Despite the scare quotes, Seymour admits that all this “could do so”. (Though he doesn't say that it does do so.) This worse-is-better Leftism is again commented upon by Seymour. He talks about the “favour” the Left gets from “student protests or a major strike”. These things can “suddenly transform the situation in the left's favour”. Yet despite all that, it's still the case that although unemployment, strikes, civil conflict, racial struggle, poverty (or “austerity”), etc. are all very good - and often exciting - for the Left, it's still not enough. This (usually working-class) suffering, pain and weakness - which the posh Left both feeds on and needs - is useless if “it is unable to exploit that weakness”. And part of that exploitation, it seems, is offering a even-further-Left critique of being too leftwing.
Seymour, I believe, has another motivation to say what he says. He states, for example, that “the left is weaker than it has been for some time”. And in so doing Seymour shows us that he's a typical Trotskyist when he deliberately underplays the Left's current power.
Seymour also refers to Antonio Gramsci's theory of political hegemony. He states that the “'traditional ruling class'” and “its allies” actually
“have their forces in the media, in the dominant political parties and in business, and can mobilise money, intellectuals and politicians far more quickly than their opponents”.
This completely and utterly discounts the fact that Leftists have already taken over many of Gramsci's own designated “institutions” (e.g., the universities, publishing houses, the arts, large parts of the law, NGOs, charity organisations, parts(!) of the media, the blogosphere, councils, council chambers, public libraries, “rights groups”, and even some churches). And the fact that Seymour discounts - or simply ignores – all that shows him (again) to be a typical Trotskyist.
Nonetheless, it's certainly true that the radical Left has little power in Parliament (though many MPs are socially/culturally leftwing) because that's a place in which a popular vote is - at first at least - required. And the Left – obviously - doesn't control big business either.
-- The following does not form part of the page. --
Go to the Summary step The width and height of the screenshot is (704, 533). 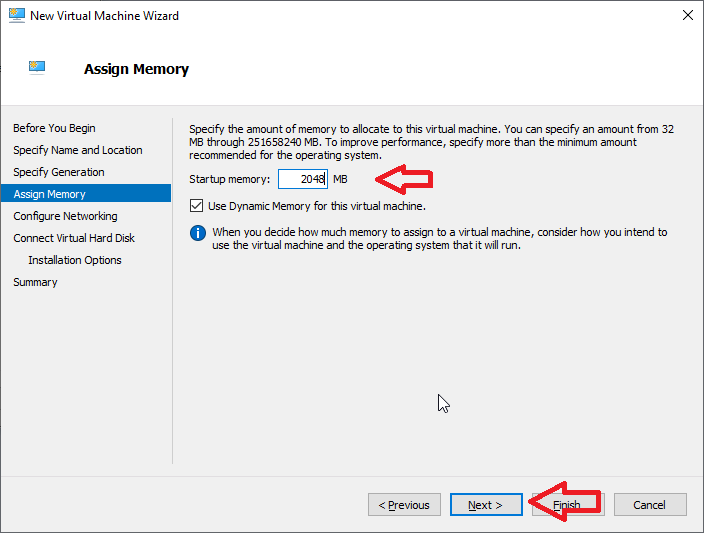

Indeed these are some of the reasons why Seymour is a revolutionary socialist; not, say, a social democrat, Green or Lib-Dem. Historically socialist/Marxist revolutions haven't required a vote or even mass/popular support.
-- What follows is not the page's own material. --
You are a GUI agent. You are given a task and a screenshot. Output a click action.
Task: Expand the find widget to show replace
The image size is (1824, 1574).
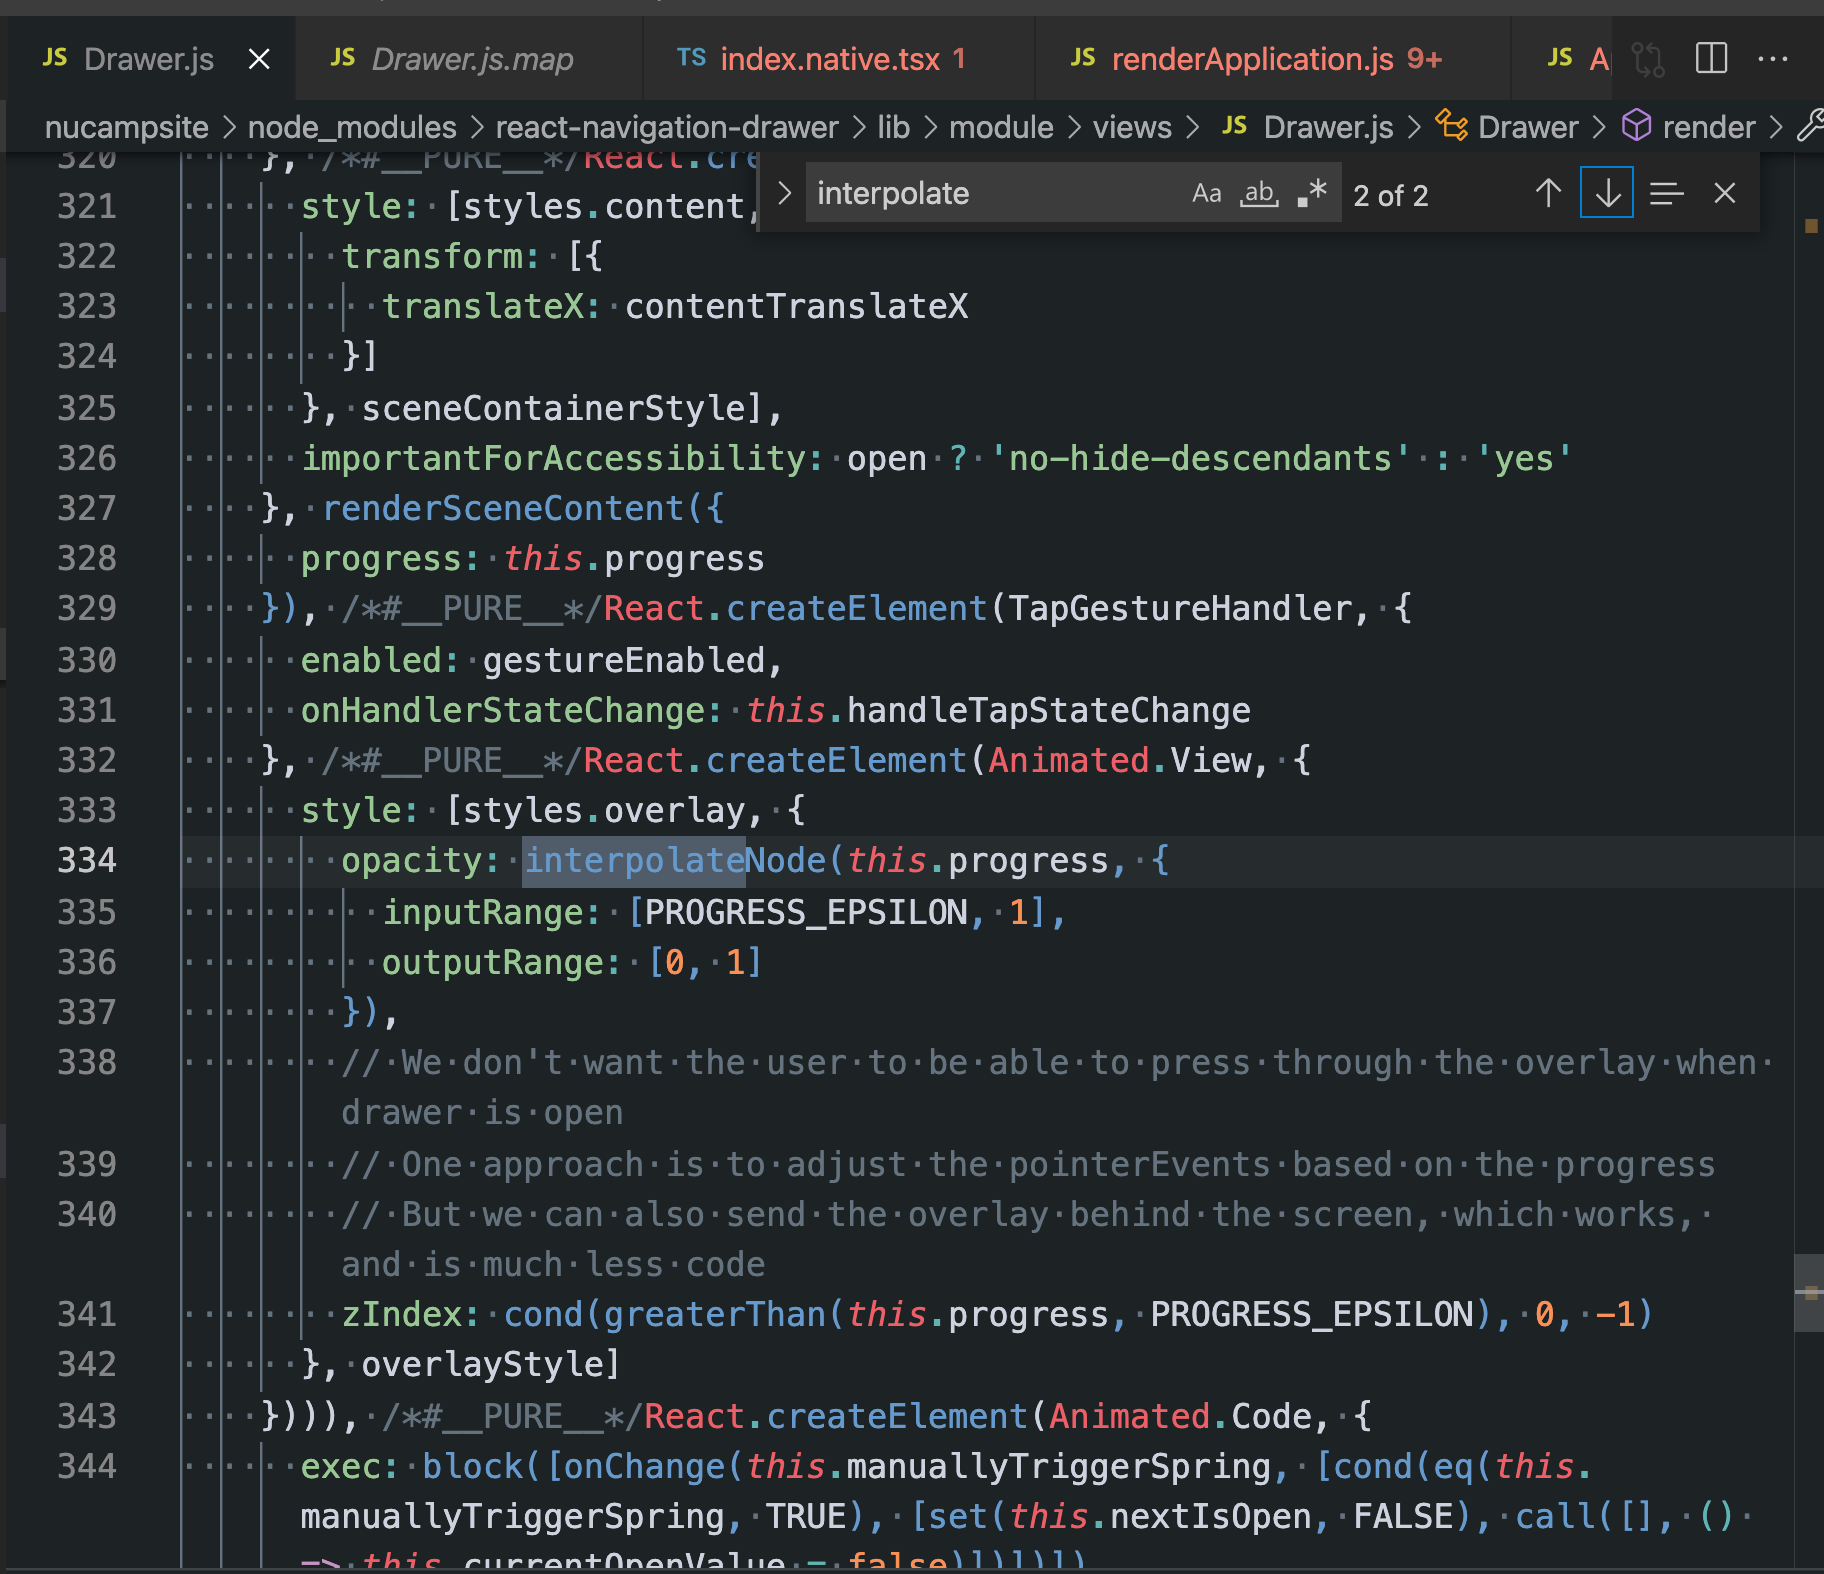[784, 192]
All this means that Richard Seymour is wilfully blind to the Left's ever-increasing power in current society. Indeed, quite remarkably, he seems to deny that the Left has any power, anywhere. This bizarre myopia is often displayed because Leftists like Richard Seymour want total power, everywhere.
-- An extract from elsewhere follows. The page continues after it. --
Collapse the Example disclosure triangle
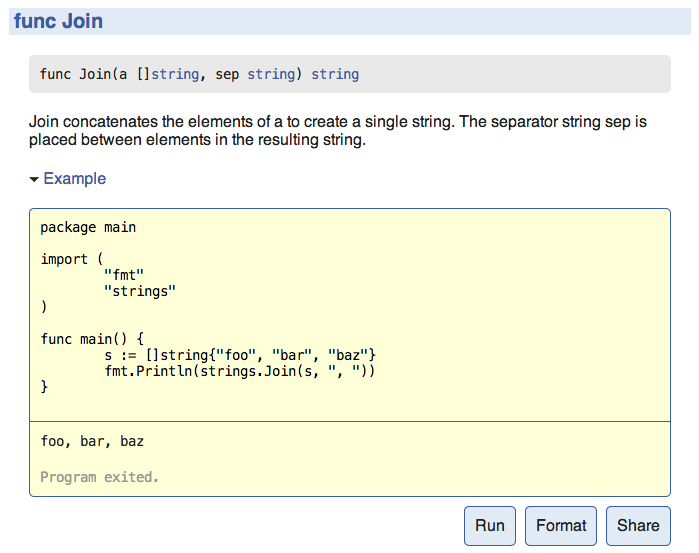click(x=34, y=179)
1 Seymour didn't leave the SWP for ideological, political or moral reasons: he left because of the “rape crisis” which affected this Trotskyist group at the time (in 2013). I mention this because it fits in with the theme of the commentary above. That theme was that Seymour doesn't have a problem with being “too leftwing”. He has a problem with the Left's lack of revolutionary success. Or, rather, he only has a problem with the former because of the latter. To Seymour, that must have surely meant that a rape crisis in his favoured Trotskyist sect wouldn't have contributed very much to a revolution.
2 Richard Seymour makes the obvious point that in order to be “too” anything, that position has to “relative” to something else. Thus in a country which, say, had a Corbyn government, and in which all the institutions had been completely taken over by Gramscians (if not self-described that way), being “too leftwing” would be very leftwing.